In the spring and summer I tend to do all my pickling as here in Southern California it gets too hot to be steam canning so I save my canning for cooler weather.
Pineapple has been unusually cheap and super sweet so I’ve been buying it quite frequently.
I like to preserve it by pickling it as this spicy pickle has a variety of uses!
You can add the pineapple chunks to your pulled pork or loin to give it a sweet and spicy kick to it. Sweet & sour dishes go great with this too! I save the liquid for marinades and dressings and the spicy tangy chunks of pineapple are great in salads, salsas and even spicy margaritas!

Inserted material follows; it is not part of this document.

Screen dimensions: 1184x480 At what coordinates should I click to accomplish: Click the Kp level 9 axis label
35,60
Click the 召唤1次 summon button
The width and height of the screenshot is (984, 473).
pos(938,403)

Let me show you how it’s done!
Ingredients
1 peeled and cubed ripe pineapple
1 jalapeño (or 2 if you’re feeling brave)
1 tbsp raw sugar
2 tablespoons kosher salt
White vinegar
Water
Add everything but your vinegar and water into a clean glass jar. Fill your jar up 3/4 of the way with your vinegar and the rest water. Cap and let sit in your refrigerator for 1-2 weeks.
Enjoy!
The only difficult part about this recipe is waiting for it to be ready!
And when it is prepare yourself to find different ways to incorporate this spicy treat into many dishes!
Do you prefer to pickle or can fruits and vegetables?
May your home be filled with warmth, your pantry full and may you always have good health!